◆ Task objective:
Extract from the entries below, exactly as given, only the lines from the line containing "Chapter 661 - LAND" to the line containing "Chapter 101 - OREGON", both lines included.

◆ Provided entries:
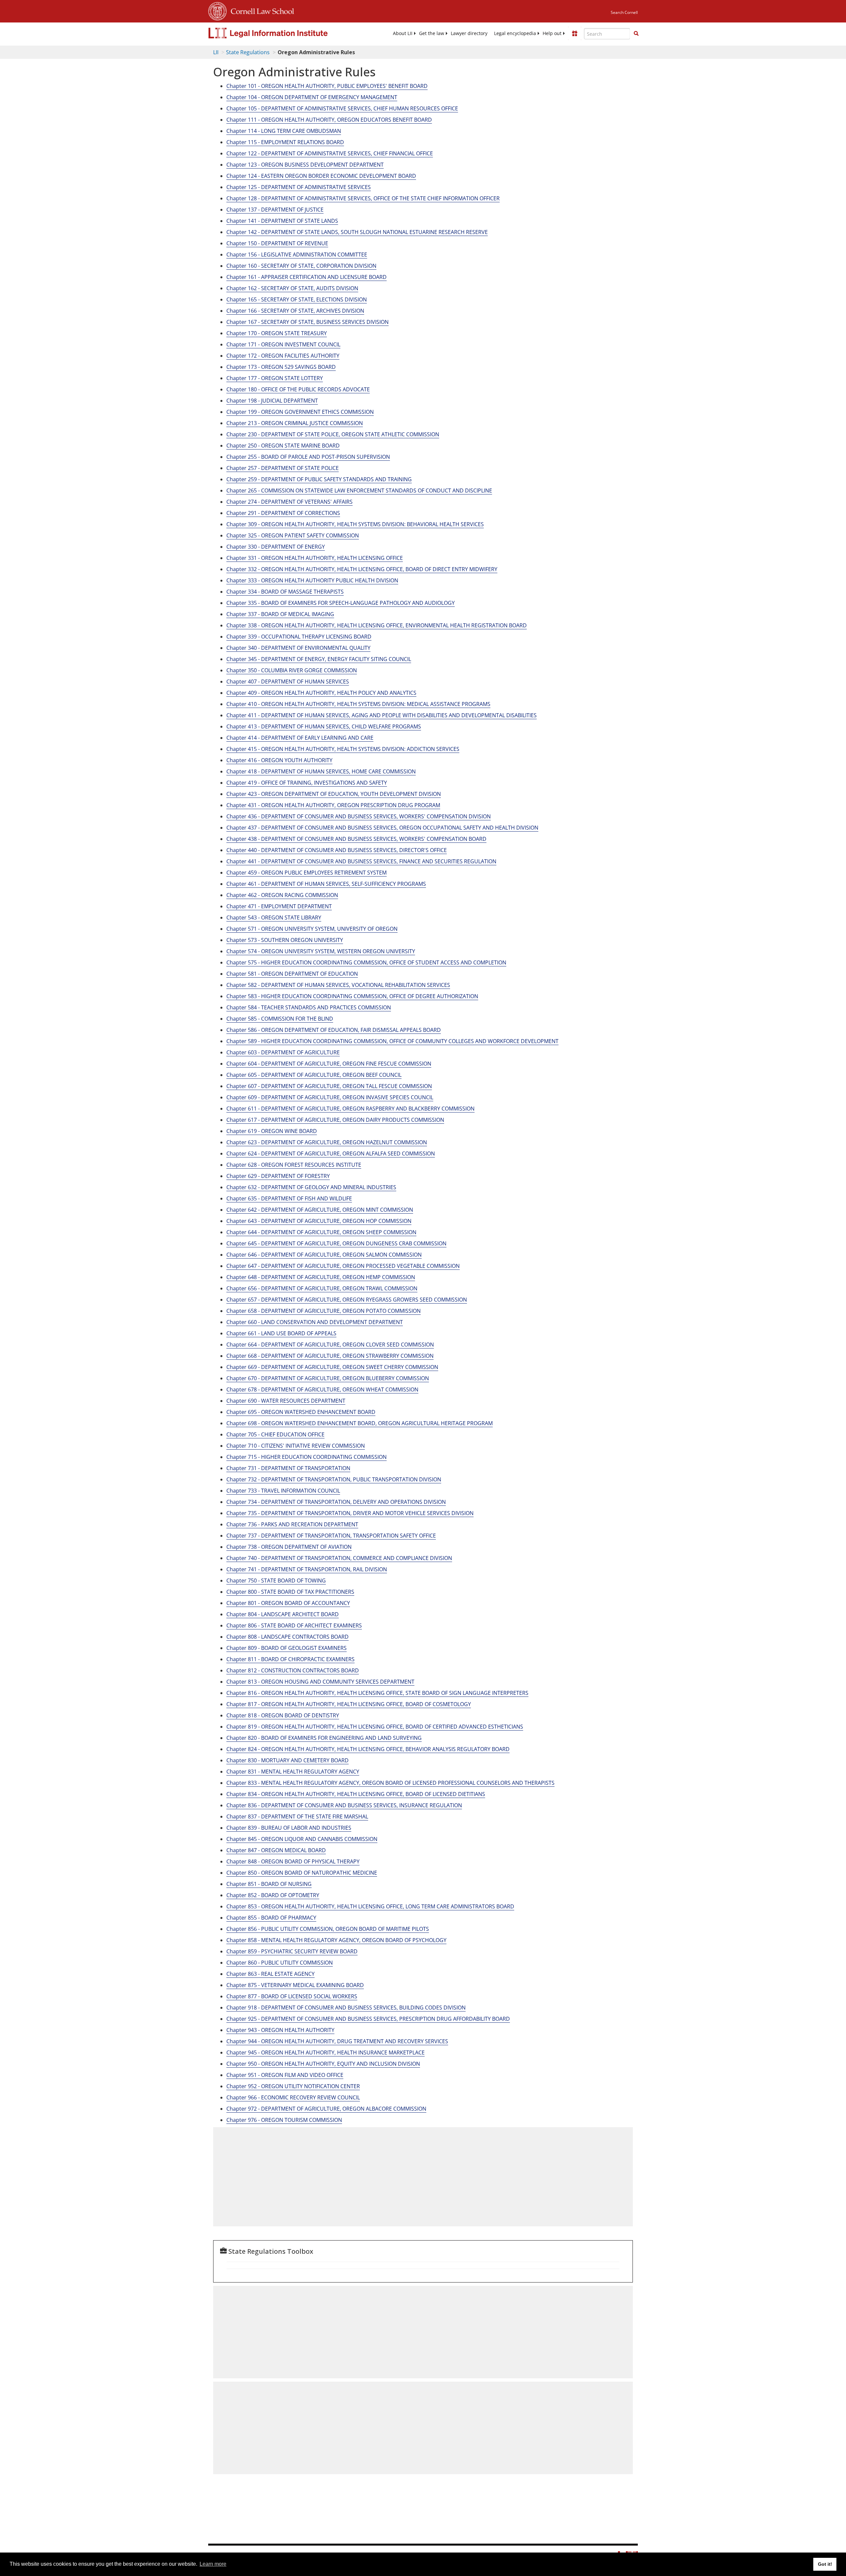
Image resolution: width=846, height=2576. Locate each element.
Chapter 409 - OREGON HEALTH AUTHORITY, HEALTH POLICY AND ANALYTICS (321, 692)
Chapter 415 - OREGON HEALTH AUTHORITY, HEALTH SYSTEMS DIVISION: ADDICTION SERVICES (342, 749)
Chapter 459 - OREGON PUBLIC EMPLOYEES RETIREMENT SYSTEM (306, 872)
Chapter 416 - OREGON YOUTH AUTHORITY (279, 760)
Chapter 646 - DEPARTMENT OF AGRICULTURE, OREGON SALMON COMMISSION (324, 1254)
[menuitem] (403, 33)
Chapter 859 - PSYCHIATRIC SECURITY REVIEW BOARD (292, 1951)
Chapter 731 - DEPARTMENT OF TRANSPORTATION (288, 1468)
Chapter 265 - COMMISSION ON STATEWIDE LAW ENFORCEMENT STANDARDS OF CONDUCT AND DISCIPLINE (359, 490)
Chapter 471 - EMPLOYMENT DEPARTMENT (279, 906)
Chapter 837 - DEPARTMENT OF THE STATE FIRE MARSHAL (297, 1816)
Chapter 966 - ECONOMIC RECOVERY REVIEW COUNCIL (293, 2097)
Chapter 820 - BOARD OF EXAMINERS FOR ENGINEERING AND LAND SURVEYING (324, 1737)
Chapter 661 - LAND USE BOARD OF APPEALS (281, 1333)
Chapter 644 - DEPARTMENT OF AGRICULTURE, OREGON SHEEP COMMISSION (321, 1232)
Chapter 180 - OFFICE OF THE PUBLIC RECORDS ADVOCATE (298, 389)
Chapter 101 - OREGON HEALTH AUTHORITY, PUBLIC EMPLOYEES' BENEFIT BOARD (327, 86)
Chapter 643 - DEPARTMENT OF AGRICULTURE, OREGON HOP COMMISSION (318, 1221)
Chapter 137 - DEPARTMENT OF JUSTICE (275, 209)
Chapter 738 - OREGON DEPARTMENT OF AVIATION (289, 1546)
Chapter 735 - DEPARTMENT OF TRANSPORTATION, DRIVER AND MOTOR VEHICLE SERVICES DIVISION (350, 1513)
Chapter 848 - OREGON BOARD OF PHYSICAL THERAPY (293, 1861)
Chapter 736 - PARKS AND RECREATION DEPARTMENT (292, 1524)
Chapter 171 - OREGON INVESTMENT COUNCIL (283, 344)
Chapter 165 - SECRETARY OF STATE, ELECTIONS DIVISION (296, 299)
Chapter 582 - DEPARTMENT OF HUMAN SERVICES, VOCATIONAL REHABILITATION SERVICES (338, 985)
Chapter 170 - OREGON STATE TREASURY (276, 333)
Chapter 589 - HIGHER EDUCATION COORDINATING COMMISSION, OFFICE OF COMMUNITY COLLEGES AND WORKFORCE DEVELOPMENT (392, 1041)
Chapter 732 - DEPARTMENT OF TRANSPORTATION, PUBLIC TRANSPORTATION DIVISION (333, 1479)
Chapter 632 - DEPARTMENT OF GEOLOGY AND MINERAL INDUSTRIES (311, 1187)
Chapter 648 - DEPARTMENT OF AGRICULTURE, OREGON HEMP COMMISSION (320, 1277)
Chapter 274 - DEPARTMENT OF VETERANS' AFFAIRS (289, 501)
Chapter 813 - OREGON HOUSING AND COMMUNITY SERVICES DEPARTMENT (320, 1681)
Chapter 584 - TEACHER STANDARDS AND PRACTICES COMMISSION (308, 1007)
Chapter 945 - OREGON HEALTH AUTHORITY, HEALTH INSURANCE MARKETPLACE (325, 2052)
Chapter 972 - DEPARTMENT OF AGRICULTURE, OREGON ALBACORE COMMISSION (326, 2108)
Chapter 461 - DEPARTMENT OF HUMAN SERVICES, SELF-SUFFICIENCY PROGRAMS (326, 883)
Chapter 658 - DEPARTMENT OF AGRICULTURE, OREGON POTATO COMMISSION (323, 1310)
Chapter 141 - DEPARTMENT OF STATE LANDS (282, 220)
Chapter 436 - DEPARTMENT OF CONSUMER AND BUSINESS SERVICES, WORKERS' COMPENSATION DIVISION (358, 816)
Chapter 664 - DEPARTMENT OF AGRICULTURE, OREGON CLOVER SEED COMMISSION (330, 1344)
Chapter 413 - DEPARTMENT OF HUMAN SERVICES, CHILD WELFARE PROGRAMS (323, 726)
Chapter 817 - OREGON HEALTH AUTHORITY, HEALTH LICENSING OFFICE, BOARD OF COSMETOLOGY (348, 1704)
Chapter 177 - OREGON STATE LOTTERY (274, 378)
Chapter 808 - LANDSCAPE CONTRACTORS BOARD (287, 1636)
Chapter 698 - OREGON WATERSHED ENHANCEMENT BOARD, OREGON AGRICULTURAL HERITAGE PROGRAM (359, 1423)
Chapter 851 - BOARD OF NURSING (269, 1884)
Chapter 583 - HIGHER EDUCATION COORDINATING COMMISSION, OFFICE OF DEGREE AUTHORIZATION (352, 996)
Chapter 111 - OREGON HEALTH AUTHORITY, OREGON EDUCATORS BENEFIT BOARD (329, 119)
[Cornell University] (217, 10)
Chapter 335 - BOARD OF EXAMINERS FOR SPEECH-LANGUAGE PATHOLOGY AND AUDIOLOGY (340, 602)
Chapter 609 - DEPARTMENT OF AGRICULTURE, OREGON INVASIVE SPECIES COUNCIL (329, 1097)
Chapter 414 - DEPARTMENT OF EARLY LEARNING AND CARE (299, 737)
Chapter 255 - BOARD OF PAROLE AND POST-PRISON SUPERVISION (308, 456)
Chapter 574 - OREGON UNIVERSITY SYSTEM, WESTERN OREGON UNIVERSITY (320, 951)
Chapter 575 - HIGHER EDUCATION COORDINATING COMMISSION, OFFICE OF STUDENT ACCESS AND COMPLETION (366, 962)
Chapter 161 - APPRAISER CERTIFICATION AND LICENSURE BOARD (306, 277)
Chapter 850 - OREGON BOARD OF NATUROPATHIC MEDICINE (301, 1872)
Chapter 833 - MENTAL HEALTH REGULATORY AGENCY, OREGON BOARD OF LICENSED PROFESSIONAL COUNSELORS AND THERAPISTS (390, 1782)
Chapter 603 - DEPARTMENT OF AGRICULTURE (283, 1052)
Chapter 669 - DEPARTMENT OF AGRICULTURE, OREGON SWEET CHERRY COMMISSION (332, 1367)
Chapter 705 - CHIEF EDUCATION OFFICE (275, 1434)
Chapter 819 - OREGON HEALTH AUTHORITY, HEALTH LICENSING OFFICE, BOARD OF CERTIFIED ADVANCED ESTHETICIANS (374, 1726)
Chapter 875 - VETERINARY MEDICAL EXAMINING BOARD (295, 1985)
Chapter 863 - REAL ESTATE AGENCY (270, 1973)
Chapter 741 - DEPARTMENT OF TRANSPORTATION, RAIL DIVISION (306, 1569)
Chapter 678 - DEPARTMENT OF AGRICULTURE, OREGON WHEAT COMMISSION (322, 1389)
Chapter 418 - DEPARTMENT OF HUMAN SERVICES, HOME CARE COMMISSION (321, 771)
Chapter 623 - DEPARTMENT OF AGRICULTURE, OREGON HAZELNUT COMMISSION (326, 1142)
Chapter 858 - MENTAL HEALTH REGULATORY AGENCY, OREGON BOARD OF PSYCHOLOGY (336, 1940)
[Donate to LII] (574, 33)
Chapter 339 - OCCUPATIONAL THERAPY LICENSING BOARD (298, 636)
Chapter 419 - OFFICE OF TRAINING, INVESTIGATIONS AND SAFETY (306, 782)
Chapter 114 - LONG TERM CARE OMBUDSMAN (283, 131)
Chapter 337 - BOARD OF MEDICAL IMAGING (280, 614)
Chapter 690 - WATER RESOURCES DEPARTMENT (285, 1400)
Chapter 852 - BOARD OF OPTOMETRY (272, 1895)
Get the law (431, 33)
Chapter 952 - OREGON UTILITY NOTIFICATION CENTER (293, 2086)
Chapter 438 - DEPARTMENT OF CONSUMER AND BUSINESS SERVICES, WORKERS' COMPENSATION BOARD (356, 838)
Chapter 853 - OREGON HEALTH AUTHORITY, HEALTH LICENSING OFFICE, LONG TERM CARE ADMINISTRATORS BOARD (370, 1906)
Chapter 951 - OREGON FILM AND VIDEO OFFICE (284, 2075)
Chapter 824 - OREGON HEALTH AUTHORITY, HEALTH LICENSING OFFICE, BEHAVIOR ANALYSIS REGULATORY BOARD (368, 1749)
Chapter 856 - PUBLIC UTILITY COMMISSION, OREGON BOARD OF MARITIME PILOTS (327, 1928)
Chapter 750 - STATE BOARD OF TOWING (276, 1580)
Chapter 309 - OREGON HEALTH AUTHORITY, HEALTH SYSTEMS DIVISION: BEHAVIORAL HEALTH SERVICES (355, 524)
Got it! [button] (825, 2564)
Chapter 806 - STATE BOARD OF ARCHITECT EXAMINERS (294, 1625)
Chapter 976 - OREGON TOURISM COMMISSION (284, 2120)
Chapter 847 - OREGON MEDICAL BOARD (276, 1850)
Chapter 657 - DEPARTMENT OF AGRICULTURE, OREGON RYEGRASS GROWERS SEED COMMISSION (346, 1299)
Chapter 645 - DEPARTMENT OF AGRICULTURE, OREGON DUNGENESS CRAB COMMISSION (336, 1243)
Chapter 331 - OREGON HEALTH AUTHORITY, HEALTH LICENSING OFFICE (314, 558)
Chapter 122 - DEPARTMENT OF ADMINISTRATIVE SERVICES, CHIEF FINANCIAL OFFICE (329, 153)
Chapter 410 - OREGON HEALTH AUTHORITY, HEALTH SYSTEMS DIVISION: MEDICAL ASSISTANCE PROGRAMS (358, 704)
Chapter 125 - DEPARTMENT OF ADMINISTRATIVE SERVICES (298, 187)
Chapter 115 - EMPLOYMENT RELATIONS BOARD (285, 142)
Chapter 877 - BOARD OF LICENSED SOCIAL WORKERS (291, 1996)
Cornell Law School (260, 10)
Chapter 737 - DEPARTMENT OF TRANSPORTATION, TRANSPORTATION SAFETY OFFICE (331, 1535)
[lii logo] (283, 33)
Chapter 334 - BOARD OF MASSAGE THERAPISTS (285, 591)
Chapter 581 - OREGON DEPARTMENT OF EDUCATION (292, 973)
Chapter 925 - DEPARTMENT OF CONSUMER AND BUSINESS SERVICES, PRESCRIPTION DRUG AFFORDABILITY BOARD (368, 2018)
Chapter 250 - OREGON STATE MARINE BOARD (283, 445)
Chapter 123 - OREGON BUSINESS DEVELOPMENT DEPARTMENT (305, 164)
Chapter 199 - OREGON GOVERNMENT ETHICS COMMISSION (300, 411)
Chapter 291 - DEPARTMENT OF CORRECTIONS (283, 513)
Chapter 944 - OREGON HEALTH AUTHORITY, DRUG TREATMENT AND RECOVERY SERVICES (337, 2041)
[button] (636, 33)
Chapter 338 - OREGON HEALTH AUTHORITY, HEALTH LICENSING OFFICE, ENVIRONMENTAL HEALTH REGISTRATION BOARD (376, 625)
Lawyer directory (469, 33)
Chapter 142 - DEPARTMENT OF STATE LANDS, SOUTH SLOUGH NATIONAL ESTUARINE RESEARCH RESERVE (357, 232)
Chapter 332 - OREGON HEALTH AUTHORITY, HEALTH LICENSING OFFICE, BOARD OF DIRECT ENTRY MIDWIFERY (361, 569)
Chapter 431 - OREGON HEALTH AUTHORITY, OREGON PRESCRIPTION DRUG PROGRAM (333, 805)
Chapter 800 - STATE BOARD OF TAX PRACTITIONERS (290, 1591)
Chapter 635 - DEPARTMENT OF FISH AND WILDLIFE (289, 1198)
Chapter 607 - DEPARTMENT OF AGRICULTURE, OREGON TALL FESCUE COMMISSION (329, 1086)
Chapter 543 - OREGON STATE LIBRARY (273, 917)
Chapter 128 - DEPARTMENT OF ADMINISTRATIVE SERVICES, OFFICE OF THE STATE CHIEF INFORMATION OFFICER (363, 198)
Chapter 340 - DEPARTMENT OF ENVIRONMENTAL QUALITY (298, 647)
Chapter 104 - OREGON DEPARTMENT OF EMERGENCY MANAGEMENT (311, 97)
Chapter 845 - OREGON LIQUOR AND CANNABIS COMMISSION (301, 1839)
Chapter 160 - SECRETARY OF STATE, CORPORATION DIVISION (301, 265)
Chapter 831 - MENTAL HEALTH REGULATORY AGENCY (292, 1771)
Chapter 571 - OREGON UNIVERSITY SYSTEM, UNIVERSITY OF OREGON (312, 928)
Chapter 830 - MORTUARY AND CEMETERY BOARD (287, 1760)
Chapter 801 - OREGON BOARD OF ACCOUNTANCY (288, 1603)
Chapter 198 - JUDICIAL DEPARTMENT (272, 400)
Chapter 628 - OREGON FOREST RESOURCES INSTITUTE (293, 1164)
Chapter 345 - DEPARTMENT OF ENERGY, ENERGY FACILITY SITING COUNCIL (318, 659)
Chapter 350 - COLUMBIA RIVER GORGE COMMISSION (291, 670)
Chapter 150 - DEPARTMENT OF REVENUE (277, 243)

◆ Answer for this exercise:
Chapter 661 - LAND USE BOARD OF APPEALS (281, 1333)
Chapter 644 - DEPARTMENT OF AGRICULTURE, OREGON SHEEP COMMISSION (321, 1232)
Chapter 180 - OFFICE OF THE PUBLIC RECORDS ADVOCATE (298, 389)
Chapter 101 - OREGON HEALTH AUTHORITY, PUBLIC EMPLOYEES' BENEFIT BOARD (327, 86)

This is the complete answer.